Une fois concrétisé, le gazoduc transsaharien deviendra un levier majeur de développement économique pour le Nigeria, le Niger et l’Algérie, tout en redessinant la carte énergétique du continent africain.

Le gazoduc permettrait de fournir 20 à 30 milliards de mètres cubes de gaz aux marchés mondiaux depuis le Nigeria. Le méga projet de transport de gaz relie les trois pays sur une distance de plus de 4.000 km, dont 1.037 km en territoire nigérian, 841 km au Niger et 2.310 km en Algérie. Il permettra de raccorder les champs gaziers du Nigeria, à partir de Wari sur le fleuve du Niger, au réseau algérien.

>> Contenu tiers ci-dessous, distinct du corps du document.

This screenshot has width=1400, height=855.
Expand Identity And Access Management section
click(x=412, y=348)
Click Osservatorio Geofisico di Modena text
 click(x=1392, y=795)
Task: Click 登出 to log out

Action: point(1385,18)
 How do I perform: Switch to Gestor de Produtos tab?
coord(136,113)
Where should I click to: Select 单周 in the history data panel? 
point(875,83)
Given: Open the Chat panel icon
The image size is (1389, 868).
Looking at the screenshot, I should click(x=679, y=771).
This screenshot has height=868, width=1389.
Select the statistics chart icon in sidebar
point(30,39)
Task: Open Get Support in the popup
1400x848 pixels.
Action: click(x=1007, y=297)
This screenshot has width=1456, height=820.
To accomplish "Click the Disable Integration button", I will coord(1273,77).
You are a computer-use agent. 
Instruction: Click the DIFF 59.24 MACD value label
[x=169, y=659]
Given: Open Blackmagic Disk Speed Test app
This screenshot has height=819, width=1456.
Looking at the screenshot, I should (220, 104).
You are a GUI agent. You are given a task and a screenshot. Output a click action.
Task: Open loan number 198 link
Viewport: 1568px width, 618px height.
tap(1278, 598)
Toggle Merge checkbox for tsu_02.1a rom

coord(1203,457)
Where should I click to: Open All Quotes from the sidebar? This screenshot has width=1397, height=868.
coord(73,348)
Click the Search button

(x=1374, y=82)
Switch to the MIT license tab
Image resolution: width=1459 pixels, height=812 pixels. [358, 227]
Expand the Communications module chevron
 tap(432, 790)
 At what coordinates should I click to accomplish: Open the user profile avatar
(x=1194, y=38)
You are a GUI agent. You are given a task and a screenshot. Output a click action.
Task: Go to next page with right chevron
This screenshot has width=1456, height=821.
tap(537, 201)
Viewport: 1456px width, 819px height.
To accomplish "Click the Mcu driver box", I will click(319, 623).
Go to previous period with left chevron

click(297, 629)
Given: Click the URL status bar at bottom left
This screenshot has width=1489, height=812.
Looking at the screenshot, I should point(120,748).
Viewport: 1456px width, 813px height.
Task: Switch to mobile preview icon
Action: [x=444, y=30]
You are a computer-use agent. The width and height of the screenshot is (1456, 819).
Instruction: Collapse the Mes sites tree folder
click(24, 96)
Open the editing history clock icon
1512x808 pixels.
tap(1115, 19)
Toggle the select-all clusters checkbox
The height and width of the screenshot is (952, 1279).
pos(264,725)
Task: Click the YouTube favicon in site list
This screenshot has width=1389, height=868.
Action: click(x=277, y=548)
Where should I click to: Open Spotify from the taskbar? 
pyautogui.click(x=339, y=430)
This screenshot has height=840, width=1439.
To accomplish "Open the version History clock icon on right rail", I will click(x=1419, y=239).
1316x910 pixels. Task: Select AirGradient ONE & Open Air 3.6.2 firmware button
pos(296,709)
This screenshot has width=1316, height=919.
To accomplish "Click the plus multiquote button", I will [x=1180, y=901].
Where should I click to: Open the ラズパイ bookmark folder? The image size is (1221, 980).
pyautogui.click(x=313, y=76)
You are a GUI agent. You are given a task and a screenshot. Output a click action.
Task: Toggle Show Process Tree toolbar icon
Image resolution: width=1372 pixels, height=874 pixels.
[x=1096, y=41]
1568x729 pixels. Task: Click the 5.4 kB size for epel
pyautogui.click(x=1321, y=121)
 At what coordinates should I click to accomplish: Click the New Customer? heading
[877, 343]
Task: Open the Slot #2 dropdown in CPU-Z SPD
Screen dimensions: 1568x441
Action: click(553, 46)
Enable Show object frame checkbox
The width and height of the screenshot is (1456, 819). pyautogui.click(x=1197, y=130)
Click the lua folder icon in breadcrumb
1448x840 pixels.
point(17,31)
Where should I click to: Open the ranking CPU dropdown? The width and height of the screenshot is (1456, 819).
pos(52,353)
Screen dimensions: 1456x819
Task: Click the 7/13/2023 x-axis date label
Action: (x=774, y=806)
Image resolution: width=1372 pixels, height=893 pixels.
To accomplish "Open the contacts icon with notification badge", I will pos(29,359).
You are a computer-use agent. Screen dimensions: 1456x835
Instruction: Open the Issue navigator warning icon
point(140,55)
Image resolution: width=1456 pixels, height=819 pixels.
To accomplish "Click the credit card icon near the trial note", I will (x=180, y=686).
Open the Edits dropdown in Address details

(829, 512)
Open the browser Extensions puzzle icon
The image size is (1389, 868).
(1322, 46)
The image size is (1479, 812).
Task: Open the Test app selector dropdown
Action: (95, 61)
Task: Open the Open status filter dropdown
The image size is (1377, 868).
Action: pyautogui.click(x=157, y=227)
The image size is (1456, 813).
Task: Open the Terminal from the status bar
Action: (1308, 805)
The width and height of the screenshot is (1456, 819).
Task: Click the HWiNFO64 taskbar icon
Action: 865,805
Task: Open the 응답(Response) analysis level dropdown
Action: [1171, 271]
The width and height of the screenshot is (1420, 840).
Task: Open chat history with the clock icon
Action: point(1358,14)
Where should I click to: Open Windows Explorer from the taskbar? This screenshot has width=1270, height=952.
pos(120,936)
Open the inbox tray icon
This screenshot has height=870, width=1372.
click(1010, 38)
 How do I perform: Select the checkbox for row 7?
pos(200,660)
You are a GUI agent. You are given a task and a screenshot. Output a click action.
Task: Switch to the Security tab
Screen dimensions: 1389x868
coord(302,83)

Les ministres en charge du secteur de l’énergie  en Algérie, au  Niger et au Nigeria avaient convenu, le 21 juin 2022, lors d’une réunion tripartite dédié au projet, à Abuja (Nigeria), de la pose «des premiers jalons» de ce projet, en prévision de sa concrétisation, après la fin des études techniques.

Un mémorandum d’entente a ensuite  été signé à Alger, en juillet 2022,  en vue de la concrétisation du projet du Gazoduc transsaharien (TSGP). Les trois pays ont affiché, à l’occasion, leur détermination à relancer les études et les différents programmes tracés dans ce cadre.